One financial wing official said that a kiosk owner at any premier location like Blue Area or in front of some important intersection or highway earned around Rs5,000 in a day.

“The CDA now wants the kiosk licence issuance system to be blocked on a permanent basis,” said the source.

In a twist of events the authority has also decided to impose a complete ban on hiring of new human resource in all of its directorates.

“There will be complete ban on hiring of new staff since the authority has 4,000 surplus workers on its pay roll,” said one senior ranking administration official.

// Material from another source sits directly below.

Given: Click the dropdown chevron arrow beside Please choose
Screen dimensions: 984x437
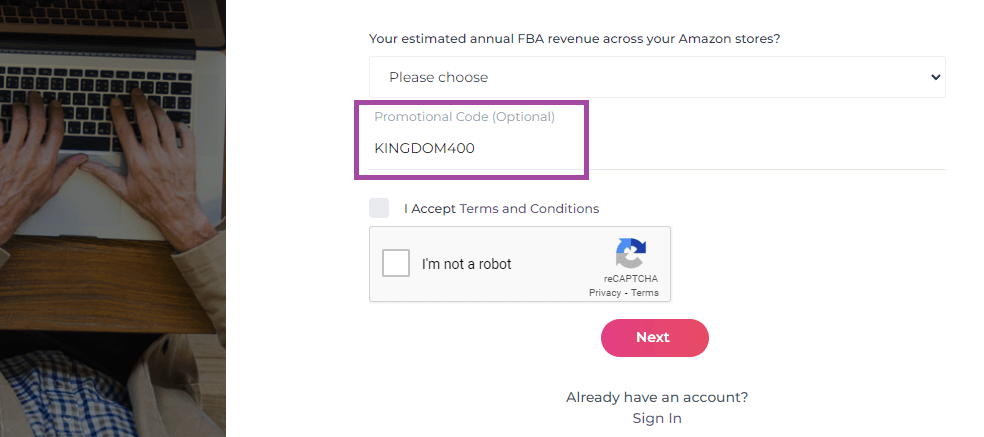Looking at the screenshot, I should [936, 77].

He said that CDA’s human resource strength was close to 14,000 in 2008 but now it has jumped to over 18,000.

“We want to manage our human resources since 4,000 workers — out of 18,000 — are a financial burden on the authority,” added the official.

It is pertinent to mention here that the CDA was recently given Rs1 billion by the office of the prime minister. This money, according to one official, was due on the federal government after it allotted land to the Saudi embassy. The amount was stuck with the government.

Commenting on CDA’s bankruptcy, the official said: “Prime Minister Raja Pervez Ashraf has given a go-ahead to the current CDA management to work out an ‘emergency financial and revenue generation’ plan to arrest the speedy declining reserves of the authority.”

He said that the authority hardly had any money in its accounts in September, and giving salaries to over 18,000 CDA employees had become a major hurdle for the new management.

The administration official said: “The CDA management will not fire any employee however, after performance audit of available human resource, additional workforce will be given specific tasks in different directorates to utilise their services.”

The official also refused to share any figures of contract, daily wage workers and employees working on a permanent basis.

“I can’t share any figures but can assure you that CDA’s human resource departmentwill be conducting a performance audit within a few weeks,” the official added.

Meanwhile, when CDA spokesman, Ramzan Sajid, was approached for comments, he quoted the authority’s chairman, Syed Tahir Shahbaz as saying: “I have given consent to the authority’s board for putting a complete ban on new hiring of human resources till formulation of a new human resource development policy in the authority.”